Making Marketing Services Sexy
...Further Impact from SXSW
"A powerful global conversation has begun. Through the Internet, people are discovering and inventing new ways to share relevant knowledge with blinding speed. As a direct result, markets are getting smarter--and getting smarter faster than most companies." The Cluetrain Manifesto
For a number of years now, below-the-line marketing has been where the all the action is. That is, all the revenue growth in the agency business has been coming from the decidedly non-sexy arena of consumer promotions, relationship marketing, and direct marketing. The TV shops know this, and they are now rapidly making adjustments to include these services in their mix. But doing something for money, and doing something because it's the right and natural thing to do is rarely the same thing.

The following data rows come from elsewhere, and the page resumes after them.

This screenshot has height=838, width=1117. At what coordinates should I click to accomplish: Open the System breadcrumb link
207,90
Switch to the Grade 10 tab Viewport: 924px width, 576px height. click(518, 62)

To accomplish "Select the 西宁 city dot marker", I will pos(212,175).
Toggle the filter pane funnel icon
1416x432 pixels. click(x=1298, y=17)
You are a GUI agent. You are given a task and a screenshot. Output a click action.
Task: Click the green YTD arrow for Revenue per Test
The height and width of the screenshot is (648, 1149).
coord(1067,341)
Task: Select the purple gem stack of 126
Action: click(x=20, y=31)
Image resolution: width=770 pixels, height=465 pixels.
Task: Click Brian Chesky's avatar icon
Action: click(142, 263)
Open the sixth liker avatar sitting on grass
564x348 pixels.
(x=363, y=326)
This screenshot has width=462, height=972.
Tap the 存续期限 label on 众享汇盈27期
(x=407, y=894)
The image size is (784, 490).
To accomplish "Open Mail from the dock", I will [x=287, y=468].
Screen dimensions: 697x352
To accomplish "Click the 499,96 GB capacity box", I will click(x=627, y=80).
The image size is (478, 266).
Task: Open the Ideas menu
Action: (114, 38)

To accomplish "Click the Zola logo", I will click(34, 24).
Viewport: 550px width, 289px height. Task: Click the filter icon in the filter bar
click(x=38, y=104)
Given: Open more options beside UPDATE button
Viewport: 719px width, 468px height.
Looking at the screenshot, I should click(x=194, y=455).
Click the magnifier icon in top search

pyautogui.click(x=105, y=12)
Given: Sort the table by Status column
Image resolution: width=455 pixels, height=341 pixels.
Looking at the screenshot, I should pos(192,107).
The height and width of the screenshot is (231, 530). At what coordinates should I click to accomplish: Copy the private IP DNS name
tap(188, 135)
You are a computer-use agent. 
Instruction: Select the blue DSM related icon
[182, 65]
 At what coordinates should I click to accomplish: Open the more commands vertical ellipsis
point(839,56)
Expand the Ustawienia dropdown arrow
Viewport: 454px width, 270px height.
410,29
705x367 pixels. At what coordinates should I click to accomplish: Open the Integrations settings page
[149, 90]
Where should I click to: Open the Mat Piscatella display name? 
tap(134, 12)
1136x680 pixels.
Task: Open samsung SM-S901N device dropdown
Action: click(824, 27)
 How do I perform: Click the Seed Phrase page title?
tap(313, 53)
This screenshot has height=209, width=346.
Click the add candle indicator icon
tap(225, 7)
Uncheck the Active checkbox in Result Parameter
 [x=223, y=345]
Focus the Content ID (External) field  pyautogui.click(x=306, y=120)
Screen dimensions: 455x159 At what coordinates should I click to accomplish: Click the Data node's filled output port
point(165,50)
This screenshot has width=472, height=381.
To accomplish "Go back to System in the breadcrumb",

I contend that marketing services agencies have a unique opportunity to gain even more ground, right now. When Coke's CEO stands up and announces to the world that his company does not sell sugar water, but is in fact a media company selling brand impressions, we can see that the field of marketing communications is fast evolving, as healthy changes are daily being made. Today we ask, "How best to connect with the consumer, and share in this branded experience together?"
To survive and grow in this new arena of "Advertainment" we must learn to create brand experiences for our client's customers, not advertising. The consumer will settle for nothing less. Below-the-line shops already do this to some extent; thus, are much better positioned to create even better (deeper) brand experiences, and lead the way in establishing and sustaining enduring brand relationships with the consumer. These relationships are at the core of what's sexy about advertising today.
For years, agency-types have talked about breaking through the clutter to truly connect with the consumer. The problem is the use of traditional means to attempt something new and radical. I'm suggesting we must still find new ways to breakthrough and connect--and that these new solutions will prominently feature the consumer as a participant in, or even shaper of, the message.
What we ultimately need to do is create street-level credibility with the target. There is no better way to do that, than to directly involve the target in the marketing. For example, if Coors Light allowed beer drinkers everywhere to blog, some would surely say they do not like Coors' beer. The idea that Coors would allow that type of message to air on their own media property, instantly creates street-level credibility, because honesty and openness from a large corporation is totally unexpected.
Conversational Media is the new paradigm. The power has shifted to the audience. The result of this awesome shift is new rules for marketers to play by. Those who grasp those rules and play by them will win. Those who refuse to see these changes or minimize their impact will lose. Traditional ad agencies will most often lose. They will lose because they see themselves as creators of TV advertising, which by its very nature is a one-way channel. There's no room (or very little room) for the customer in this time-tested, but tired equation.
What people want today is a voice. They want to be an active participant in a community. TV demands only the most passive involvement and does not offer one a voice, nor any sense of community, except possibly around the water cooler. Since markets are conversations, the task is to facilitate these conversations at every point of contact.